Aerosolve vs Xcessiv: What are the differences?
Developers describe Aerosolve as "A machine learning package built for humans (created by Airbnb)". This library is meant to be used with sparse, interpretable features such as those that commonly occur in search (search keywords, filters) or pricing (number of rooms, location, price). It is not as interpretable with problems with very dense non-human interpretable features such as raw pixels or audio samples. On the other hand, Xcessiv is detailed as "Fully managed web application for automated machine learning". A web-based application for quick, scalable, and automated hyperparameter tuning and stacked ensembling in Python.
Aerosolve and Xcessiv can be categorized as "Machine Learning" tools.
Some of the features offered by Aerosolve are:
- A thrift based feature representation that enables pairwise ranking loss and single context multiple item representation.
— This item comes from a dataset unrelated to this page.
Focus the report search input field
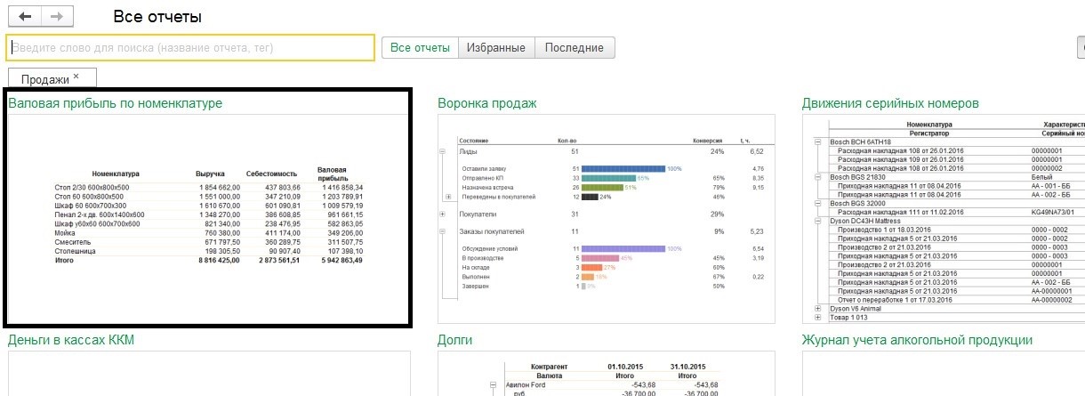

- A feature transform language gives the user a lot of control over the features
- Human friendly debuggable models
On the other hand, Xcessiv provides the following key features:
- Fully define your data source, cross-validation process, relevant metrics, and base learners with Python code
- Any model following the Scikit-learn API can be used as a base learner
- Task queue based architecture lets you take full advantage of multiple cores and embarrassingly parallel hyperparameter searches
Aerosolve and Xcessiv are both open source tools. It seems that Aerosolve with 4.58K GitHub stars and 578 forks on GitHub has more adoption than Xcessiv with 1.19K GitHub stars and 95 GitHub forks.